I: First of all, let me say congratulations on a really brilliant play, Burn your Bookes, and I want to just ask you the outset what exactly overall you were trying to communicate? Thematically, what’s the essence of your play, or does it defy a reduction like that?
B: It’s a play about knowing, and the costs of knowing to yourself and, more importantly, to others. Alchemy and the story of Edward Kelly was a good way to get into that topic because so many characters in it are obsessed with knowing and different kinds of knowing. We have John Dee, the great Renaissance polymath, who was one of Marlow’s models for Faustus, and very much so since Dee only began to engage in what he called ?angelic conversations? because he felt that he had exhausted human knowledge. And then you have Edward Kelly who, as we learn more about him…
I: Who could have been Jonson’s model for The Alchemist.
B: He was in some ways. In reputation, he was certainly the model. But Kelly clearly had some knowing and couldn’t properly capitalize on it.
I: The knowing you’re talking about here is proto-metallurgy?
B: Yes, and I think he was also very keen student of human nature.
I: Like any good grifter? A lot of what goes on in the play is other people being manipulated by Kelly: Dee, Dee’s wife, Kelly’s own wife, his stepdaughter and rival alchemists or other figures. Kelly is the central figure in your play because whatever he’s doing, it crucially involves manipulating other people.
B: Manipulating them to what end is really the question, and if you wanted to really reduce it, you’d say he was an entrepreneur. But his writings make it clear that he really did feel he was onto something real, that he had solved a lot of the riddles in the alchemical writings he had read and was attempting to communicate them somehow. That is where I think the theory that he was engaging in metallurgy under the cover of alchemy is convincing. It’s convincing because we know about what properties and duties he was given by the Emperor and nobles, many of which had to do with production in their mines.
I: He was sort of a minister of mining, 500 years ago version.
B: Yes, and almost every alchemist in that period who was a fake was eventually caught, and we know how and why they were busted. Kelly was never caught.
I: He died in debtors’ prison.
B: In those days you wouldn’t be just put in prison for being a fake alchemist, they did nasty stuff to some of the folks I read about.

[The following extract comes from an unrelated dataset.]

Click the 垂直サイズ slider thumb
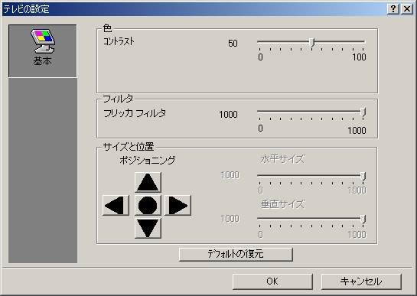Image resolution: width=417 pixels, height=296 pixels. (363, 220)
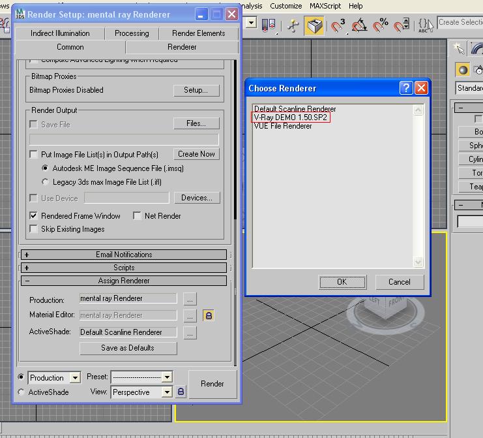Image resolution: width=483 pixels, height=438 pixels.
Task: Open the MAXScript menu
Action: coord(324,6)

I: Well, in the second act, which is I think in many ways the most perfect of the three and is brilliantly done, you’ve got Kelly having a conversation with two fellow alchemists, one, Muller, a self-avowed con man and fake, the other, Syrrus, a credulous and earnest fool. Kelly is kind of positioned triangularly between the two of them, as they are being hung up in cages literally to rot. That’s the kind of punishment you are talking about, I take it?
B: That was apparently a punishment that Rudolph meted out to some alchemists. The alchemists went on strike, and he made an example of them. I took his punishment for the striking alchemists and imposed them on the fakes, because execution wouldn’t have served my dramaturgical purposes.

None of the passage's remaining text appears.